**WORKING DATA**
____________

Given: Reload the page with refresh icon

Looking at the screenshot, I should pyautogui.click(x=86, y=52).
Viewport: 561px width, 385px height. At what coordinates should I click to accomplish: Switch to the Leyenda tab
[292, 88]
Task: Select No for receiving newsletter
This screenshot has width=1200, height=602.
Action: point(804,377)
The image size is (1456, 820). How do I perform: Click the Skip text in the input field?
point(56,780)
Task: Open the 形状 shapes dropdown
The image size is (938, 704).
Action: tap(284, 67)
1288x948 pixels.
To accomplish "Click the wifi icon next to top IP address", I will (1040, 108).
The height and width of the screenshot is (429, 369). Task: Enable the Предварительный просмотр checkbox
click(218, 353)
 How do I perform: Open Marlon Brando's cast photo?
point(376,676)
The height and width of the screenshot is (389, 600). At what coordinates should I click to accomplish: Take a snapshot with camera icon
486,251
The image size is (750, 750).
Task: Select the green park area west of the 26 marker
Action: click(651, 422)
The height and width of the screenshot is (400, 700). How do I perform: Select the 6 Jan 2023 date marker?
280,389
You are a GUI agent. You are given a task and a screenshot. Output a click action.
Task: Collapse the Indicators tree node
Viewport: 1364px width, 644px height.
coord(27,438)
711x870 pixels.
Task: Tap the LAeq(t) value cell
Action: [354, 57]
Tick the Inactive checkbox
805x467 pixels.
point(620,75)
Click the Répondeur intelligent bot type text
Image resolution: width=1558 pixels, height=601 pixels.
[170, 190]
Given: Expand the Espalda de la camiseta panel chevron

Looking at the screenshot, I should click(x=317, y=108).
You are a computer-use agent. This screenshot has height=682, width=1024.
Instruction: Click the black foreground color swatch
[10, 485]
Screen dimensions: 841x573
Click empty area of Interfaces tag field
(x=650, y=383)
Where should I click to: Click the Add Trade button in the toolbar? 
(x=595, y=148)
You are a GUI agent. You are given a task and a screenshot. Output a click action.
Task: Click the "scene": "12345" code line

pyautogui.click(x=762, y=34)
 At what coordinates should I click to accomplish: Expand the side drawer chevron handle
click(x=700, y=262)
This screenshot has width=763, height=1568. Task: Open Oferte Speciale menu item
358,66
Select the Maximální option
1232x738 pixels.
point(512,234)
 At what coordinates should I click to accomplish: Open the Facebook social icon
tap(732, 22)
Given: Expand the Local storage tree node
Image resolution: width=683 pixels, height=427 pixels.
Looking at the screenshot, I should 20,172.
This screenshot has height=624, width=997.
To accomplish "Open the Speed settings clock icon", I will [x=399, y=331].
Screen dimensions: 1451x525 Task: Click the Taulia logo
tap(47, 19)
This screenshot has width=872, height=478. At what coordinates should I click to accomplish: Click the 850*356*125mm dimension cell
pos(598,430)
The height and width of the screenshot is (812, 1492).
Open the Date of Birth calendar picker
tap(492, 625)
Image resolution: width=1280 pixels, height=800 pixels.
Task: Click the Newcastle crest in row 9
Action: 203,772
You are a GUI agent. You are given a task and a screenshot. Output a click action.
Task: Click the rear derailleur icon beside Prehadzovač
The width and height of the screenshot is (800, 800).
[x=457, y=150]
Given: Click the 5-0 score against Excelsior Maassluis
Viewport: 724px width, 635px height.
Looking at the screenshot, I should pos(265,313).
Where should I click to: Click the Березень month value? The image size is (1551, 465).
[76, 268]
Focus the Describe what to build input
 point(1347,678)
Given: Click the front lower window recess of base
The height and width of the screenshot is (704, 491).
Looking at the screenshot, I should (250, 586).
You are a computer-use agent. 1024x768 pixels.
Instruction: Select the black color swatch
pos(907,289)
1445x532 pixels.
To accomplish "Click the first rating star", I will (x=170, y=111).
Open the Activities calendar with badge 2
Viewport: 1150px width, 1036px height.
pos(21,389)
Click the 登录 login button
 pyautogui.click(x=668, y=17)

____________

**TASK STATEMENT**
Write out all of the records word for word.

**OUTPUT FOR THIS EXERCISE**
Given: Reload the page with refresh icon

Looking at the screenshot, I should pyautogui.click(x=86, y=52).
Viewport: 561px width, 385px height. At what coordinates should I click to accomplish: Switch to the Leyenda tab
[292, 88]
Task: Select No for receiving newsletter
This screenshot has width=1200, height=602.
Action: point(804,377)
The image size is (1456, 820). How do I perform: Click the Skip text in the input field?
point(56,780)
Task: Open the 形状 shapes dropdown
The image size is (938, 704).
Action: tap(284, 67)
1288x948 pixels.
To accomplish "Click the wifi icon next to top IP address", I will (1040, 108).
The height and width of the screenshot is (429, 369). Task: Enable the Предварительный просмотр checkbox
click(218, 353)
 How do I perform: Open Marlon Brando's cast photo?
point(376,676)
The height and width of the screenshot is (389, 600). At what coordinates should I click to accomplish: Take a snapshot with camera icon
486,251
The image size is (750, 750).
Task: Select the green park area west of the 26 marker
Action: click(651, 422)
The height and width of the screenshot is (400, 700). How do I perform: Select the 6 Jan 2023 date marker?
280,389
You are a GUI agent. You are given a task and a screenshot. Output a click action.
Task: Collapse the Indicators tree node
Viewport: 1364px width, 644px height.
coord(27,438)
711x870 pixels.
Task: Tap the LAeq(t) value cell
Action: [354, 57]
Tick the Inactive checkbox
805x467 pixels.
point(620,75)
Click the Répondeur intelligent bot type text
Image resolution: width=1558 pixels, height=601 pixels.
[170, 190]
Given: Expand the Espalda de la camiseta panel chevron

Looking at the screenshot, I should click(x=317, y=108).
You are a computer-use agent. This screenshot has height=682, width=1024.
Instruction: Click the black foreground color swatch
[10, 485]
Screen dimensions: 841x573
Click empty area of Interfaces tag field
(x=650, y=383)
Where should I click to: Click the Add Trade button in the toolbar? 
(x=595, y=148)
You are a GUI agent. You are given a task and a screenshot. Output a click action.
Task: Click the "scene": "12345" code line

pyautogui.click(x=762, y=34)
 At what coordinates should I click to accomplish: Expand the side drawer chevron handle
click(x=700, y=262)
This screenshot has width=763, height=1568. Task: Open Oferte Speciale menu item
358,66
Select the Maximální option
1232x738 pixels.
point(512,234)
 At what coordinates should I click to accomplish: Open the Facebook social icon
tap(732, 22)
Given: Expand the Local storage tree node
Image resolution: width=683 pixels, height=427 pixels.
Looking at the screenshot, I should 20,172.
This screenshot has height=624, width=997.
To accomplish "Open the Speed settings clock icon", I will [x=399, y=331].
Screen dimensions: 1451x525 Task: Click the Taulia logo
tap(47, 19)
This screenshot has width=872, height=478. At what coordinates should I click to accomplish: Click the 850*356*125mm dimension cell
pos(598,430)
The height and width of the screenshot is (812, 1492).
Open the Date of Birth calendar picker
tap(492, 625)
Image resolution: width=1280 pixels, height=800 pixels.
Task: Click the Newcastle crest in row 9
Action: 203,772
You are a GUI agent. You are given a task and a screenshot. Output a click action.
Task: Click the rear derailleur icon beside Prehadzovač
The width and height of the screenshot is (800, 800).
[x=457, y=150]
Given: Click the 5-0 score against Excelsior Maassluis
Viewport: 724px width, 635px height.
Looking at the screenshot, I should pos(265,313).
Where should I click to: Click the Березень month value? The image size is (1551, 465).
[76, 268]
Focus the Describe what to build input
 point(1347,678)
Given: Click the front lower window recess of base
The height and width of the screenshot is (704, 491).
Looking at the screenshot, I should (250, 586).
You are a computer-use agent. 1024x768 pixels.
Instruction: Select the black color swatch
pos(907,289)
1445x532 pixels.
To accomplish "Click the first rating star", I will (x=170, y=111).
Open the Activities calendar with badge 2
Viewport: 1150px width, 1036px height.
pos(21,389)
Click the 登录 login button
 pyautogui.click(x=668, y=17)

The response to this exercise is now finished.